**Exercise aim**
Quote the entries word for word, from the line with "This screenshot has width=231, height=214." through the end of the entries, leaving the pictures out of your answer.

■ ■ ■ ■ ■ ■ ■

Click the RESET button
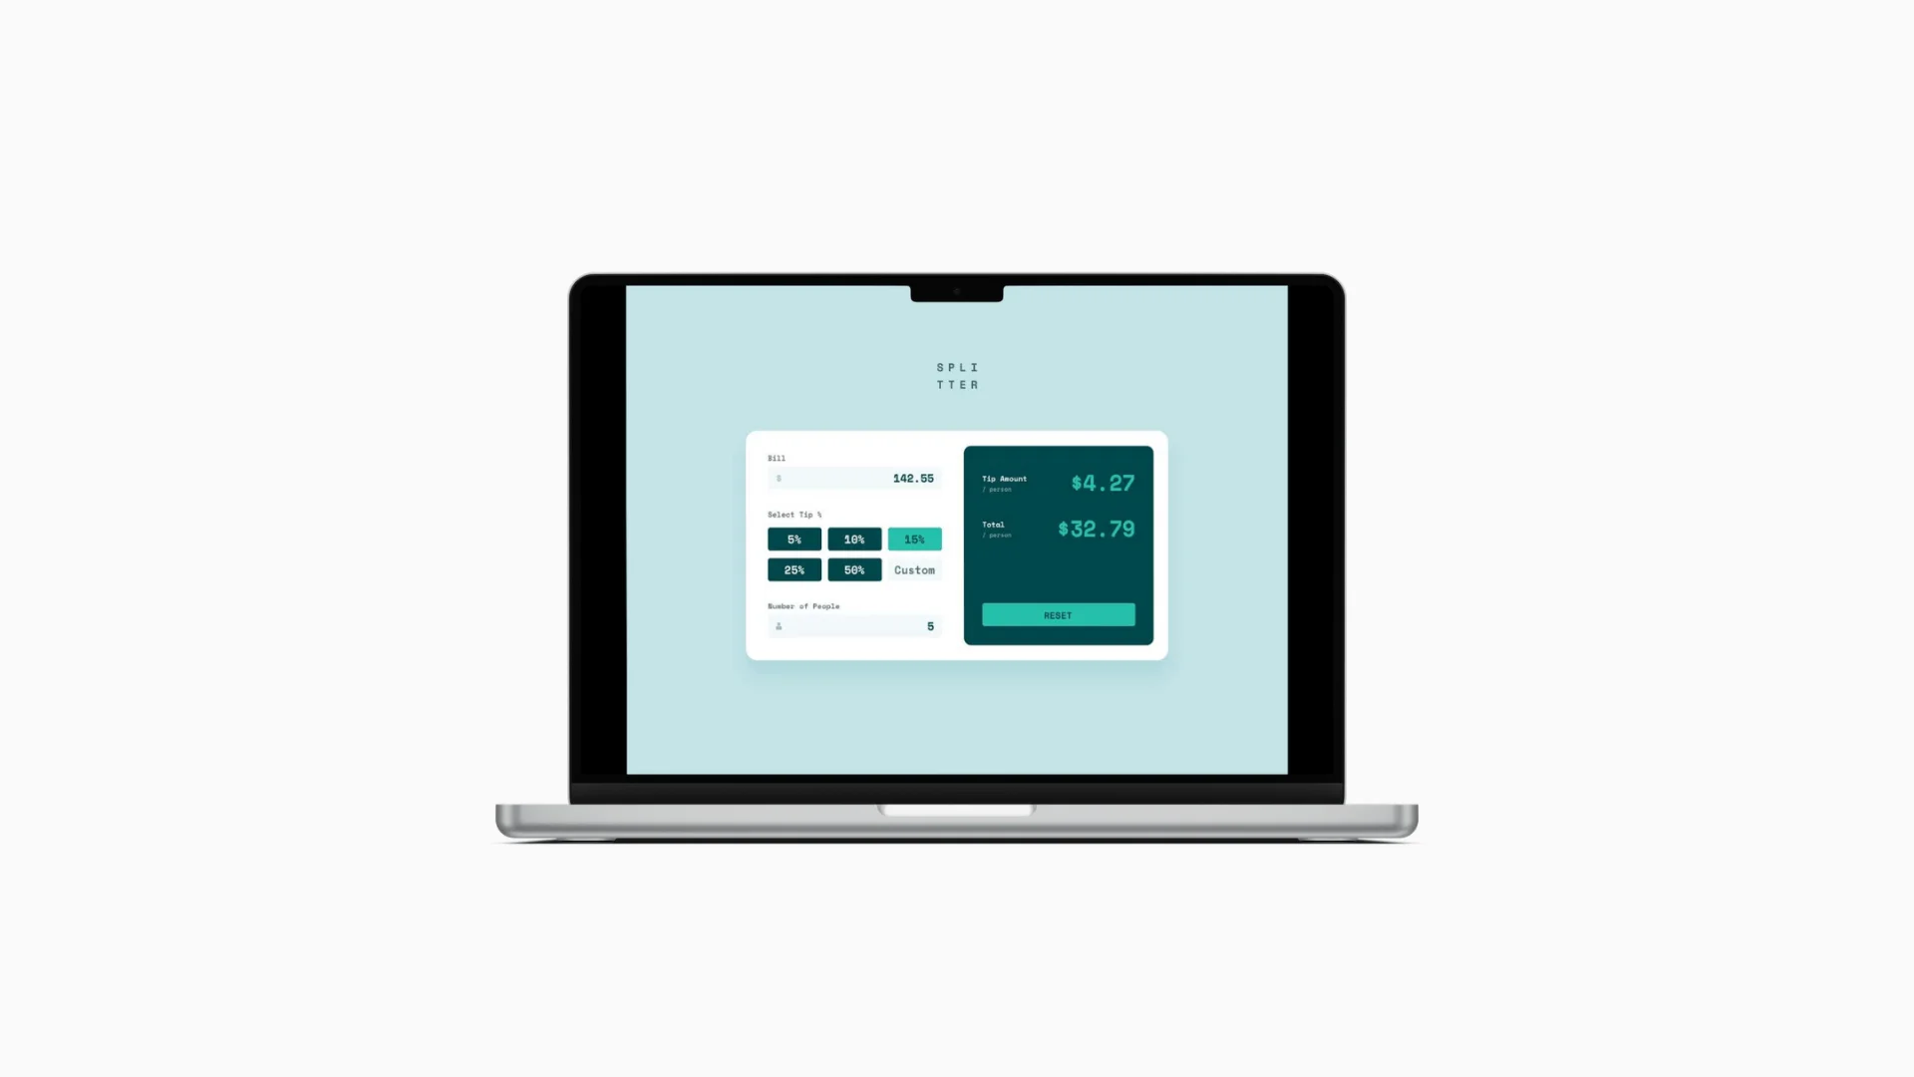 tap(1059, 615)
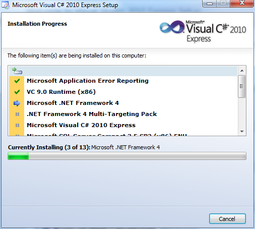This screenshot has width=255, height=229.
Task: Minimize the setup window
Action: (210, 4)
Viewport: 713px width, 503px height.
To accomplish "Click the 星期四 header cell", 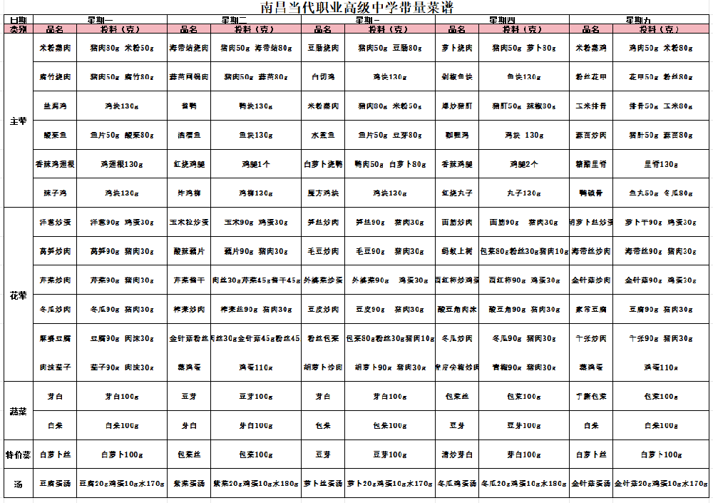I will pos(502,19).
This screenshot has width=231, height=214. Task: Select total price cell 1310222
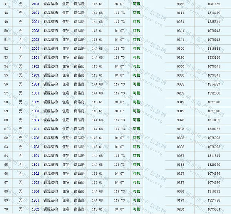[214, 191]
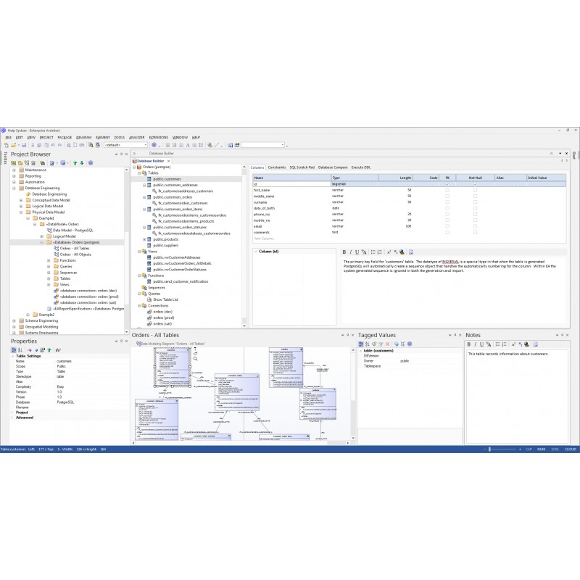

■ ■ ■ ■ ■ ■ ■

**Exercise answer**
This screenshot has width=231, height=214. Task: Select total price cell 1310222
[214, 191]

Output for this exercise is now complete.